In early 1980s, China’s state leader Deng Xiaoping put forward the “One Country, Two Systems” solution in an effort to realize the peaceful reunification of China. According to Deng, this solution means there is only but one China and under such premise the mainland adheres to the socialist system while Hong Kong, Macau and Taiwan may retain their capitalist systems over a long time to come. With this design, on 19 December 1984, the governments of China and the UK signed the Joint Declaration on the Question of Hong Kong in Beijing. As per this document, on 1 July 1997, the Chinese government resumed its exercise of sovereignty over Hong Kong. Since then, the Joint Declaration has completed its historical mission. In accordance with the Chinese Constitution and the Basic Law of HKSAR, the policies of “One Country, Two Systems” with Hong Kong people governing Hong Kong and a high degree of autonomy under the leadership of the central government of China have been implemented, and Hong Kong residents’ rights and freedom have been fully safeguarded.

However, there remained a clear loophole in Hong Kong’s legal system and an absence of a mechanism of enforcement. All this has left Hong Kong “unprotected”. Especially since the turbulence over proposed legislative amendments last June, people have seen increasingly rampant activities by “Hong Kong independence” organizations and radical localists in Hong Kong, escalating violence and terrorist activities as well as excessive, unlawful foreign meddling in Hong Kong affairs. All this has placed national security in serious jeopardy and posed a grave threat to Hong Kong’s prosperity and stability and the practice of “One Country, Two Systems”. Under such circumstances, establishing a legal system and enforcement mechanisms for safeguarding national security in HKSAR has become a pressing priority. The Chinese Central Government cannot just sit by and do nothing.

Therefore, as the supreme organ of state power in China, and in accordance with the Constitution and the Basic Law of Hong Kong, the NPC has the power and responsibility to deliberate on the legislation for upholding national security in HKSAR. A legislative process will be set in motion following the adoption of the NPC decision.
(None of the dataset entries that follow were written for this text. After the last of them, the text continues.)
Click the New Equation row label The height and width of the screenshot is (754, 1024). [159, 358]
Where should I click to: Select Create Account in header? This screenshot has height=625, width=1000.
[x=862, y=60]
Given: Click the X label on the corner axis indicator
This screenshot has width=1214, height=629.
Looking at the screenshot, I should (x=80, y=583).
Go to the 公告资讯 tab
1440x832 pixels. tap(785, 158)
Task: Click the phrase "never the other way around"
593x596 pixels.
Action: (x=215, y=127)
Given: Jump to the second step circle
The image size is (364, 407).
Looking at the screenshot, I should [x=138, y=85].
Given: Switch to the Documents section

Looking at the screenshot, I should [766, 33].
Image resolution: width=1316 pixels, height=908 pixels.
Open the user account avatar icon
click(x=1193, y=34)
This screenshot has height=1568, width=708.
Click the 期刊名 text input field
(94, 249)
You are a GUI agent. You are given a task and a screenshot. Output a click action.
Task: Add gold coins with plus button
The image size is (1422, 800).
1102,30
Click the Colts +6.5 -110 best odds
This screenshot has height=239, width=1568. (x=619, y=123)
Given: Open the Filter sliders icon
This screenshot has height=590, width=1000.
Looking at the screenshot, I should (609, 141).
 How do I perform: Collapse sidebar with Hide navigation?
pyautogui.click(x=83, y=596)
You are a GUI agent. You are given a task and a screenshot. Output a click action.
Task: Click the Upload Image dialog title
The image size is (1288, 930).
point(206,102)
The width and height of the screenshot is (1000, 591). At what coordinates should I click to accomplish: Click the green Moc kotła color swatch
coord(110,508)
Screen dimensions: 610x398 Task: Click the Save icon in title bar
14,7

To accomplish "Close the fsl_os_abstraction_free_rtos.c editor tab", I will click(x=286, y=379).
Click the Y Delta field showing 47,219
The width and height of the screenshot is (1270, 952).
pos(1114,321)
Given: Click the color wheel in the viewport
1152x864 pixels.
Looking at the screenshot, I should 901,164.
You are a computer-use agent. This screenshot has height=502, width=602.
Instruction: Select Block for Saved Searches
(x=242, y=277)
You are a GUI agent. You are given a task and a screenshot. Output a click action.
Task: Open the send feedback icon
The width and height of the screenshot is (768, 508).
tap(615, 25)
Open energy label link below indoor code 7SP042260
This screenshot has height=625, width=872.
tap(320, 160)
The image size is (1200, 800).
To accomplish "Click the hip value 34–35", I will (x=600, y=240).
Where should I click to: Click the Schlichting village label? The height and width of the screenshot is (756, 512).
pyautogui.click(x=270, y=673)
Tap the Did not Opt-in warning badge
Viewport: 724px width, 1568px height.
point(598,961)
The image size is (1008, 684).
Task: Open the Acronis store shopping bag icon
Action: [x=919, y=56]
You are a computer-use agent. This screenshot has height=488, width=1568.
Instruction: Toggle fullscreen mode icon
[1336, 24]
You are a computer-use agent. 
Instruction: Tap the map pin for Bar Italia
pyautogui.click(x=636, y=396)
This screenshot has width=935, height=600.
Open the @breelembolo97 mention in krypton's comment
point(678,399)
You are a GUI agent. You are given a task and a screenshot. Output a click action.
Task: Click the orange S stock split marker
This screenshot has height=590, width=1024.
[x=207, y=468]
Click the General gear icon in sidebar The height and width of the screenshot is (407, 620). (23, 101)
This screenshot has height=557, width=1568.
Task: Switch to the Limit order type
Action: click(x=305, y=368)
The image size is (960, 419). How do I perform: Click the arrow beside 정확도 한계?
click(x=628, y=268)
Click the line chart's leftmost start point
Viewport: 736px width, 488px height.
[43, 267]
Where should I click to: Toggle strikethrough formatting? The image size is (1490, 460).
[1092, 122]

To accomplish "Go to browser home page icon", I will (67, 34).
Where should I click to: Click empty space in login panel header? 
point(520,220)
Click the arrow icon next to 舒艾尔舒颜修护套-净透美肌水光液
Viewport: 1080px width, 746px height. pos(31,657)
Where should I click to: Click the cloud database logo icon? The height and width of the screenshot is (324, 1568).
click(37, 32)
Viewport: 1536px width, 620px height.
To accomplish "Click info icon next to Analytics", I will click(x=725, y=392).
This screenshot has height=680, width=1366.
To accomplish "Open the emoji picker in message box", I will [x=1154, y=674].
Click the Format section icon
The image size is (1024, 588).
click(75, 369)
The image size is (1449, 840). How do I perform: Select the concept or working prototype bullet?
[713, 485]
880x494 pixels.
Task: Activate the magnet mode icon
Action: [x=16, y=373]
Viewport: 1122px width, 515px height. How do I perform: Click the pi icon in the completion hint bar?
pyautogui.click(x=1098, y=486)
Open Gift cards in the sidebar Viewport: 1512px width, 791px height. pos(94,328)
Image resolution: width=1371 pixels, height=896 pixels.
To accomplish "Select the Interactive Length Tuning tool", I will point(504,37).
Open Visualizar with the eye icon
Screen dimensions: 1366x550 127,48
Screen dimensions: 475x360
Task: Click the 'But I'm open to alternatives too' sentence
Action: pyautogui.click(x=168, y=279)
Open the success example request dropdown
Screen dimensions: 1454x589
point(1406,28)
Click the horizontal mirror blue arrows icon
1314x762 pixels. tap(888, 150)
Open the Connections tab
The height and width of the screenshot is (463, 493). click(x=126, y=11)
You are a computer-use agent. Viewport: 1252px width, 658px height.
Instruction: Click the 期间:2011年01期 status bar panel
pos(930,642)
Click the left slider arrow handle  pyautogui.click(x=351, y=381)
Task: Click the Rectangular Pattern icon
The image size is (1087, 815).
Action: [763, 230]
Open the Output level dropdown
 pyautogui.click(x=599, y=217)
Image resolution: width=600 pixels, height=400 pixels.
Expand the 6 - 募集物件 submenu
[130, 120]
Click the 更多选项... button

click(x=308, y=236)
Undoubtedly, the fundamental purpose by doing this is to safeguard China’s sovereignty, security and development, and ensure the advancement of “One Country, Two Systems” in the right direction. It’s worth noting that the NPC decision targets a very narrow category of acts that seriously jeopardize national security, and has no impact on Hong Kong’s high degree of autonomy, the rights and freedoms of Hong Kong residents or the legitimate rights and interests of foreign investors in Hong Kong.

A stable Hong Kong serves the interests of all. We are confident that with the support of the central government of China and under the leadership of HKSAR government, Hong Kong will embrace more stability and prosperity under the rule of law. We trust that the NPC’s legislative decision will receive understanding and support from all those who wish to see a stable Hong Kong and the sound and sustained implementation of “One Country, Two Systems”. Hong Kong affairs are China’s domestic affairs, and no foreign interference shall be allowed. The Chinese central government holds the primary and ultimate responsibility for national security in all sub-national administrative regions, as is the case in any other country.

China and African countries have painful experience back in colonial times, through which we turn to be soberly aware that national security must lie in our own hands. And ever since the independence and national liberation, we have been managing to safeguard each other’s sovereignty, security and development interests, and rendering mutual firm support on that. I assume that Gambian and African brothers will understand and support China’s position and actions to uphold sovereignty and security, ensure Hong Kong’s prosperity and stability, and oppose foreign interference in Hong Kong affairs.